Svolgi quanto segue:
a. Riscrivi il passo dell'articolo sulle Apple Maps compreso tra "Da più parti" e "ciò non accada.", estremi inclusi, sostituendo "Cupertino" con "l'azienda californiana".
b. Rispondi alle domande seguenti basandoti sull'articolo sulle Apple Maps.
(i) Quale servizio la Apple aveva annunciato di non impiegare per il nuovo iPhone?
(ii) Di quali visuali della nuova app di Google per iOS sono già stati visionati screenshot?
(iii) Secondo fonti vicine alla Apple, che cosa non autorizzerà la Mela sul proprio store?
c. Elenca tutti i difetti delle Apple Maps indicati nell'articolo sulle Apple Maps.

Estratto della fonte:
....

Quando pochi mesi fa la Apple annunciò che per il nuovo iPhone non avrebbe impiegato le Google Maps e che al loro posto avrebbe implementato un innovativo e del tutto proprio sistema di cartografia, in molti si stupirono; sin dal lancio del primo device la Mela aveva infatti usufruito della tecnologia di Montain View per strutturare la cartografia, ma tecnici ed ingegneri si convinsero che era giunto il momento di voltare pagine e lanciare un sistema di cartografia proprietario.

Come risaputo le Apple Maps hanno però fallito: località confuse, indirizzi inesistenti o non trovati, percorsi incomprensibili, e ancora monumenti o strade non collocate, prospettive schiacciate e distorte, visuali deformate.

Da più parti molti hanno avanzato l'ipotesi che la Mela sarebbe presto tornata a bussare alle porte di Montain View per rinnovare l'antica sinergia, ed invece Cupertino si è mostrata assolutamente intenzionata a migliorare il proprio prodotto e a puntare sul proprio sistema di cartografia: a conferma di ciò la Apple non immetterà (quasi certamente) sul mercato la versione compatibile per iOS dello nuova app per le maps realizzata da Google. Viceversa è pronta a blindare il proprio app store pur di far si che ciò non accada.

Stando alle ultime indiscrezioni, la nuova app di mappe realizzata da Google per iOS sarebbe tuttavia in stadio di sviluppo piuttosto avanzato; sono già infatti stati visionati screenshot della visuale 2D e di Street View, e a ciò va doverosamente aggiunto che il sito mobile di Google Maps è già stato ottimizzato per consentire un utilizzo con iOS . Nonostante ciò, fonti vicine alla Apple ribadiscono che la Mela non autorizzerà la pubblicazione dell'app sul proprio store. Stessero effettivamente così le cose, da Montain View smetterebbero di lavorare al progetto, e l'app molto probabilmente non verrebbe mai completata.

....

Dati forniti:
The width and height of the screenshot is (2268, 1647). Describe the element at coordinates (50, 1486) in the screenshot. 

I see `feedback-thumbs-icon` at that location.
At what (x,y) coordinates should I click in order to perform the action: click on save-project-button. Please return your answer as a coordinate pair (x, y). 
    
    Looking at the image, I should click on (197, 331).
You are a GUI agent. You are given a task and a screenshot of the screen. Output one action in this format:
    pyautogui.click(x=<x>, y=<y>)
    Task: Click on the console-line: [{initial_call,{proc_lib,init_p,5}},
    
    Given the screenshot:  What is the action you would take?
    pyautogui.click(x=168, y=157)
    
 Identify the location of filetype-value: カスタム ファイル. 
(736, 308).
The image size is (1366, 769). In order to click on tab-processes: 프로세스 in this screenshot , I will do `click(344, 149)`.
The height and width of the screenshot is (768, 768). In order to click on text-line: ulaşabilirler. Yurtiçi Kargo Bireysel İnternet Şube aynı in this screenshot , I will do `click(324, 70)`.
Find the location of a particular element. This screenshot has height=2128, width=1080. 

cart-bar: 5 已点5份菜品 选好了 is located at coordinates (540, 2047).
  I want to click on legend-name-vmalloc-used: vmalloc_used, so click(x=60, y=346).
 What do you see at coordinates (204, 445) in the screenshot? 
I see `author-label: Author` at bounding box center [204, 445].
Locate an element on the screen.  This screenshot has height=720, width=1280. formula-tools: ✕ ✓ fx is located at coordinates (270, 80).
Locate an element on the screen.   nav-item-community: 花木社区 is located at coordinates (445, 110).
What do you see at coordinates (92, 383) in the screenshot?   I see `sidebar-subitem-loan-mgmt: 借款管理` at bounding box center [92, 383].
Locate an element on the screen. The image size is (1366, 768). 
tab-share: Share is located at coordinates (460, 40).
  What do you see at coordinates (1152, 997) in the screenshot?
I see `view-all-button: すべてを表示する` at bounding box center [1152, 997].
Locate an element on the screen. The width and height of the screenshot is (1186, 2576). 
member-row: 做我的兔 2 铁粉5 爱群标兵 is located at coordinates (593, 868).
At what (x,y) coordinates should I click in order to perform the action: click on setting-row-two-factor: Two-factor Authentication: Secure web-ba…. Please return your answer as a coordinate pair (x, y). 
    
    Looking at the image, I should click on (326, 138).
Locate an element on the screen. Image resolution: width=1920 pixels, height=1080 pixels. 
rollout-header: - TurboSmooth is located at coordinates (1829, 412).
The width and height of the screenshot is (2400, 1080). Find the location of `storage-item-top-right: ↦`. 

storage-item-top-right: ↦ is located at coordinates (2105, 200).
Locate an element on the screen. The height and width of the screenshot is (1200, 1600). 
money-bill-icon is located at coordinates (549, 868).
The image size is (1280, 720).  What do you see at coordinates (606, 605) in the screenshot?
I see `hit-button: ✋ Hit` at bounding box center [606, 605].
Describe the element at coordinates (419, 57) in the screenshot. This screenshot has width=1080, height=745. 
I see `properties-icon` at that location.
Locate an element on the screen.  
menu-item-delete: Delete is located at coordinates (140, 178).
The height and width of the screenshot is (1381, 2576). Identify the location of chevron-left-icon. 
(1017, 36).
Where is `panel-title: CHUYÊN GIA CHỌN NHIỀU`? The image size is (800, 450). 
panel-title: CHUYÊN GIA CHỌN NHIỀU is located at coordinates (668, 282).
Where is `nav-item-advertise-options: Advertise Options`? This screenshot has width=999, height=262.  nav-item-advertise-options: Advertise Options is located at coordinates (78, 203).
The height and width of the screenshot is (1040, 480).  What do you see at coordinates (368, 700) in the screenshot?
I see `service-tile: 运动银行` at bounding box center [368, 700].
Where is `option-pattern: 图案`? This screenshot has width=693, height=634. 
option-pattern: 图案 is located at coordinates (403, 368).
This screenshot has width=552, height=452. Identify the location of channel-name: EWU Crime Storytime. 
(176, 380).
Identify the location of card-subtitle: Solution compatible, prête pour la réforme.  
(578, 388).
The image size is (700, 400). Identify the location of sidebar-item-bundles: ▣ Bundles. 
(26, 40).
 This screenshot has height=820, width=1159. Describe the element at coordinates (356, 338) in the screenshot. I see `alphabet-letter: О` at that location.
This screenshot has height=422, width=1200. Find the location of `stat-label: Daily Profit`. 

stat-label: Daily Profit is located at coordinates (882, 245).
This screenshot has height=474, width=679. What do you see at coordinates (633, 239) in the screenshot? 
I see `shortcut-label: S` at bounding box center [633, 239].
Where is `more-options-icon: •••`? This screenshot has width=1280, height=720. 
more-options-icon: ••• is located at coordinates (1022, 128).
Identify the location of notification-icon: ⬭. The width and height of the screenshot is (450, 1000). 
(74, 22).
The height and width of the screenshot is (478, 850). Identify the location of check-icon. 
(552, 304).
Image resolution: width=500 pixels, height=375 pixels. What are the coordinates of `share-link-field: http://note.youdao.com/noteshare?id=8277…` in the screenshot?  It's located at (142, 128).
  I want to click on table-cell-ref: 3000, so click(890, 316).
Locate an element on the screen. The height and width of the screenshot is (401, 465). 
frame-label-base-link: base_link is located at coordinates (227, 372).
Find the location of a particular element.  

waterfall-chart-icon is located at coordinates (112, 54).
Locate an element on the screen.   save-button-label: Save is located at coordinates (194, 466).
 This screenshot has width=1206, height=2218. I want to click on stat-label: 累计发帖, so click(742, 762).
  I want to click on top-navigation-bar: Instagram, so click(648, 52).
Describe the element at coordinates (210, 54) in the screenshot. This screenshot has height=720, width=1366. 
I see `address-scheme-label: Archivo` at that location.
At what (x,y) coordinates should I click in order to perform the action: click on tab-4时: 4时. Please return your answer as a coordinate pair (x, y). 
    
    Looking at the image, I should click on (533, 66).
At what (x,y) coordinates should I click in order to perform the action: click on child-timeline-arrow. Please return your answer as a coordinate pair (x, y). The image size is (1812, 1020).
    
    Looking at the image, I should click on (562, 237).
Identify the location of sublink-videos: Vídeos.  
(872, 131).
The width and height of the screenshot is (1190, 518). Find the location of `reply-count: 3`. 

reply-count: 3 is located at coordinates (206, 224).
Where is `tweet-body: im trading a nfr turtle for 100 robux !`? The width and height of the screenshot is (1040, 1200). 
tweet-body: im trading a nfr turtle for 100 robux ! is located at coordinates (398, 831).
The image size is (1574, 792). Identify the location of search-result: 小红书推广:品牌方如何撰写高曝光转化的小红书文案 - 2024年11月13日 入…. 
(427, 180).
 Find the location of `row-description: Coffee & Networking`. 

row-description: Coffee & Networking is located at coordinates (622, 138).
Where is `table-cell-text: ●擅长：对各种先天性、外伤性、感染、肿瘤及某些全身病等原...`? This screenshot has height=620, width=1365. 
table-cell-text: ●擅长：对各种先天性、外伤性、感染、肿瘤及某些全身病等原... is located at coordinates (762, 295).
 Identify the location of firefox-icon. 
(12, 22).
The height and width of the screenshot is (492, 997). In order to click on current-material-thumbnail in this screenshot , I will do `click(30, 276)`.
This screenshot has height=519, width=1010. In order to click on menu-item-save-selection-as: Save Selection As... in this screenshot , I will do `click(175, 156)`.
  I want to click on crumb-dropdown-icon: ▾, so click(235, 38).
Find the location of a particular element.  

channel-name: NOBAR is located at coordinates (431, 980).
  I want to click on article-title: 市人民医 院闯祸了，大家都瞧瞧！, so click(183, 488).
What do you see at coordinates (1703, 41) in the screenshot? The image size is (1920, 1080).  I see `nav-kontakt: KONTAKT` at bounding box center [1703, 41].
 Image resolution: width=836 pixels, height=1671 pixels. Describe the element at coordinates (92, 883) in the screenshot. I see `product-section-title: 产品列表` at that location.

....

Risposte scritte:
a.
Da più parti molti hanno avanzato l'ipotesi che la Mela sarebbe presto tornata a bussare alle porte di Montain View per rinnovare l'antica sinergia, ed invece l'azienda californiana si è mostrata assolutamente intenzionata a migliorare il proprio prodotto e a puntare sul proprio sistema di cartografia: a conferma di ciò la Apple non immetterà (quasi certamente) sul mercato la versione compatibile per iOS dello nuova app per le maps realizzata da Google. Viceversa è pronta a blindare il proprio app store pur di far si che ciò non accada.

b.
(i) Le Google Maps.
(ii) Della visuale 2D e di Street View.
(iii) La pubblicazione dell'app di mappe realizzata da Google.

c.
- località confuse
- indirizzi inesistenti o non trovati
- percorsi incomprensibili
- monumenti o strade non collocate
- prospettive schiacciate e distorte
- visuali deformate